EXERCISE AIM: The expected response is a copy of every line in the entries below that includes the word "will".

── AVAILABLE DATA

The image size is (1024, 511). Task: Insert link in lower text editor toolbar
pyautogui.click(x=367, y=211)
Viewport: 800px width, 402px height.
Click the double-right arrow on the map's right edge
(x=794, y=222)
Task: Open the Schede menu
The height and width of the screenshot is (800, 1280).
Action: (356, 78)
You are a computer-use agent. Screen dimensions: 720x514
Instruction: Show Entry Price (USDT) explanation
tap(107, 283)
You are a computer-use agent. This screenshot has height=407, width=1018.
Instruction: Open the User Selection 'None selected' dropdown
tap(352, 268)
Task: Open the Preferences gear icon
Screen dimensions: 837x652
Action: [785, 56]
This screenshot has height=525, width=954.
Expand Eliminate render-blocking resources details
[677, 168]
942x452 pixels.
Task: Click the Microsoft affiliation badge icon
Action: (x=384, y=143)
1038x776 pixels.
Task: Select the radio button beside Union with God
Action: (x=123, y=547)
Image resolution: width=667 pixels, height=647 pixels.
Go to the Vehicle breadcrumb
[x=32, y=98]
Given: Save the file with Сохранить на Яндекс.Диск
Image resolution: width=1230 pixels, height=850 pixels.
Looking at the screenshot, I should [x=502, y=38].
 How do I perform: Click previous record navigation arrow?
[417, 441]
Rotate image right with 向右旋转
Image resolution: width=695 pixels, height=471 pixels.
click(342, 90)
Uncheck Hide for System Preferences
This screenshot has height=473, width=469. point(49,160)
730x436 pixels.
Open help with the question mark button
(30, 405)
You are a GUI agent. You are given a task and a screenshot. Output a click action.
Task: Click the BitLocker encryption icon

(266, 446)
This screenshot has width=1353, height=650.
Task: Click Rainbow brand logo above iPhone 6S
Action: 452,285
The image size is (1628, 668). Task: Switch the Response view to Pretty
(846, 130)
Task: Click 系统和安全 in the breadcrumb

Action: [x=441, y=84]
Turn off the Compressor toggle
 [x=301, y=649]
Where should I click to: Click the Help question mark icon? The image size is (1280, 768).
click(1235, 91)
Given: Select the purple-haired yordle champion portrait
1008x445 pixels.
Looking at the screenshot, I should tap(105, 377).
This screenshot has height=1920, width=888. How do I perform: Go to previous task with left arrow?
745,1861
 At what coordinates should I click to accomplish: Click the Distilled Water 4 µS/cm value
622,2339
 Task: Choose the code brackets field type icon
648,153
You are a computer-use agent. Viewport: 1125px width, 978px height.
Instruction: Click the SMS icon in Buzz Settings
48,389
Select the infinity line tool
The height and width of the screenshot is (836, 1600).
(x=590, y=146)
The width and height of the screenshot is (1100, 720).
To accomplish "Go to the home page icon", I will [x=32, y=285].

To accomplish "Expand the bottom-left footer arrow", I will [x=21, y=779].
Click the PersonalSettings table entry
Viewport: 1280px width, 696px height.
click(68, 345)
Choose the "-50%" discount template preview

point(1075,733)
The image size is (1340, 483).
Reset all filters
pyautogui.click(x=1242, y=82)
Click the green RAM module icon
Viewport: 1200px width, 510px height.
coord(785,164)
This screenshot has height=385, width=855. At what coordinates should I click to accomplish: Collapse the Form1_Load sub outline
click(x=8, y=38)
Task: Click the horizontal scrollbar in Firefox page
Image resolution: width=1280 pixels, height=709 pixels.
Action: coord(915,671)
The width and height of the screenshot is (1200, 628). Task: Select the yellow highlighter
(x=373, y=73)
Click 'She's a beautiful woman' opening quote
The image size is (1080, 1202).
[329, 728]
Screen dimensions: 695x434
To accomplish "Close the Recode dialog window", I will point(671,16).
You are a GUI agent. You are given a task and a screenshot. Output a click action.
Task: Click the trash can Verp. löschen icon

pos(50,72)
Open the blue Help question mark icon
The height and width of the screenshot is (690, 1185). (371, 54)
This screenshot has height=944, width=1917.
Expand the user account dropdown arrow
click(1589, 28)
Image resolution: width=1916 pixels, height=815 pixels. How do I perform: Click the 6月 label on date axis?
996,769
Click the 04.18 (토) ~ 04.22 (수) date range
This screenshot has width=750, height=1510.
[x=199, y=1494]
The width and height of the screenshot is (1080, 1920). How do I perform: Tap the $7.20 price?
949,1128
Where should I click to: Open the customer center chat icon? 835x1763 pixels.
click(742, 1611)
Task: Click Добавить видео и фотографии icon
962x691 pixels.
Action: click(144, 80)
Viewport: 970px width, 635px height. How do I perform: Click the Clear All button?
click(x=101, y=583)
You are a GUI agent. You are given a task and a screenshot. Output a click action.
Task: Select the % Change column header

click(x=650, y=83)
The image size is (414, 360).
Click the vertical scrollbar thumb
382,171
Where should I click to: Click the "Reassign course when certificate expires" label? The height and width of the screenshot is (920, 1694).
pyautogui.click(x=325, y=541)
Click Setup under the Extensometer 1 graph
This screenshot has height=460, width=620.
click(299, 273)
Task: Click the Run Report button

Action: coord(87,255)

────

OUTPUT OF THE EXERCISE:
To accomplish "Go to the home page icon", I will [x=32, y=285].
To accomplish "Expand the bottom-left footer arrow", I will [x=21, y=779].
To accomplish "Close the Recode dialog window", I will point(671,16).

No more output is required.